The response should hold each line from the entries below where "agent" is found.

### DATA SUPPLIED
****************************************

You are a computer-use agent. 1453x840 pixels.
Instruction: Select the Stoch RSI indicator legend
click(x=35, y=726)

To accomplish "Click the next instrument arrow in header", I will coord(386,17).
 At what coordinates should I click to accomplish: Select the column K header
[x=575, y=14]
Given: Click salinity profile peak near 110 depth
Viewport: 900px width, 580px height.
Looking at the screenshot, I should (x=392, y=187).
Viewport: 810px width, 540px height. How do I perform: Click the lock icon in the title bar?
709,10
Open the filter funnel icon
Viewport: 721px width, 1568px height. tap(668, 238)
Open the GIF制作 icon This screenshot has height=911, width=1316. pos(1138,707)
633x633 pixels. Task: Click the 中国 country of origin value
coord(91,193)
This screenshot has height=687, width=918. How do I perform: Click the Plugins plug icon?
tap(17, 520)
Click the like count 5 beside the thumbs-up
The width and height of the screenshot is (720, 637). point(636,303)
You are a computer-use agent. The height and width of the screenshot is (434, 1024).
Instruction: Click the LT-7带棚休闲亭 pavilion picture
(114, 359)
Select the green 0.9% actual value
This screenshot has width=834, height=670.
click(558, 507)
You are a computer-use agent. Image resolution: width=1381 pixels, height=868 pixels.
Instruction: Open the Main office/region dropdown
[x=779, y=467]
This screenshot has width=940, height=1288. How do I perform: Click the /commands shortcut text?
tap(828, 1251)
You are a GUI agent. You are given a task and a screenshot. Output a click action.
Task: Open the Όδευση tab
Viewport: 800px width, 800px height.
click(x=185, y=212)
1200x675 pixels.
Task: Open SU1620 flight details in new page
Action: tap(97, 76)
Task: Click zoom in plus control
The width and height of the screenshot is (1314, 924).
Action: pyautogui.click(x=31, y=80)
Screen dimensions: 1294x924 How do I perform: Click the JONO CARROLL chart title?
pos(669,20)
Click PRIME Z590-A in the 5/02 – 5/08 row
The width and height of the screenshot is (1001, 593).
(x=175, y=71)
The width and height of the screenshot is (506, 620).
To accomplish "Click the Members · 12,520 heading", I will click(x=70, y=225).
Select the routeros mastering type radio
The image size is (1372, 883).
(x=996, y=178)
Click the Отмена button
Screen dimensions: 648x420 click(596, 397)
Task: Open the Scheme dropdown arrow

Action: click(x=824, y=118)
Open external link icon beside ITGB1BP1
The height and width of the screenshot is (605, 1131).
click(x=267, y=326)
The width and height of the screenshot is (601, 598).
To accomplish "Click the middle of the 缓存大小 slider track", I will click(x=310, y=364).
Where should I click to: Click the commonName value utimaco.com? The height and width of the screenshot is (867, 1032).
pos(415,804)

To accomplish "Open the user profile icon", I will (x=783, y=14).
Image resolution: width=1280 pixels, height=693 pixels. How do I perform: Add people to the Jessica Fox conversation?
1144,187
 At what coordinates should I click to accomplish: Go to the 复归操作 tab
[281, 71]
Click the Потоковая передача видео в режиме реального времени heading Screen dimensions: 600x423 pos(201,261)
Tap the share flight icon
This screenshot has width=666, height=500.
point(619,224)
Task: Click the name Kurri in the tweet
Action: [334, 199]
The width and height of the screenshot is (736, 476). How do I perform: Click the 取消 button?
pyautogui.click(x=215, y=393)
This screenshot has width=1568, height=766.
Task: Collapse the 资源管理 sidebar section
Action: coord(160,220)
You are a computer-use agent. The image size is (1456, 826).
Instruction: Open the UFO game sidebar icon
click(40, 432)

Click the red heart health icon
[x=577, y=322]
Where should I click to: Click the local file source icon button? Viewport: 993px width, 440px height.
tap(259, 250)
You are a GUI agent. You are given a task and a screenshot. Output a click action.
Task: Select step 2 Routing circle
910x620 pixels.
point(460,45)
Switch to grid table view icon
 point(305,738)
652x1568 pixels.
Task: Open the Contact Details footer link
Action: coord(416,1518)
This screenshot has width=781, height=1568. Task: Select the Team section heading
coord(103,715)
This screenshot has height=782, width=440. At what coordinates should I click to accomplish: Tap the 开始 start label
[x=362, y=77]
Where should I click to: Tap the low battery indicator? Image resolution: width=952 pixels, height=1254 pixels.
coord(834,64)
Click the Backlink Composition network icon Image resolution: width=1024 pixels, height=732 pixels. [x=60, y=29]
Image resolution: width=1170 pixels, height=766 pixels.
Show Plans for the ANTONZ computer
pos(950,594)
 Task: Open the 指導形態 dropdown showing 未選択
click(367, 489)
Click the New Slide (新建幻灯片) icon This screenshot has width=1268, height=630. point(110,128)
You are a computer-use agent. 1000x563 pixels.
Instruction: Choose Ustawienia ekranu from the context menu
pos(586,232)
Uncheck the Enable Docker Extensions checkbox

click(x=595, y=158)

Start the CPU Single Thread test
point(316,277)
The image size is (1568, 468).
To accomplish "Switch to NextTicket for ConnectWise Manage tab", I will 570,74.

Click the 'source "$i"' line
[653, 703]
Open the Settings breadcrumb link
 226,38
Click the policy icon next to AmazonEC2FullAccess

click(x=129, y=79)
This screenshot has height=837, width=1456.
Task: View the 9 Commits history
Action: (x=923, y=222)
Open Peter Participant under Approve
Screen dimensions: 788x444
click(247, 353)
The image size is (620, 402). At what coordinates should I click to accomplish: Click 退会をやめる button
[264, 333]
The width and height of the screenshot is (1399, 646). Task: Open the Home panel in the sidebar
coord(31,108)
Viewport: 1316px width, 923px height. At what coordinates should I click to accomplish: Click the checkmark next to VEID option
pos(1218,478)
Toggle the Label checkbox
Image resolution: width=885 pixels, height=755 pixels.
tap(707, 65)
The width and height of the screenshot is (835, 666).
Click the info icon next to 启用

****************************************

### WRITTEN RESPONSE
You are a computer-use agent. 1453x840 pixels.
You are a computer-use agent. The height and width of the screenshot is (434, 1024).
You are a computer-use agent. Image resolution: width=1381 pixels, height=868 pixels.
You are a GUI agent. You are given a task and a screenshot. Output a click action.
You are a computer-use agent. The image size is (1456, 826).
You are a GUI agent. You are given a task and a screenshot. Output a click action.
You are a computer-use agent. 1000x563 pixels.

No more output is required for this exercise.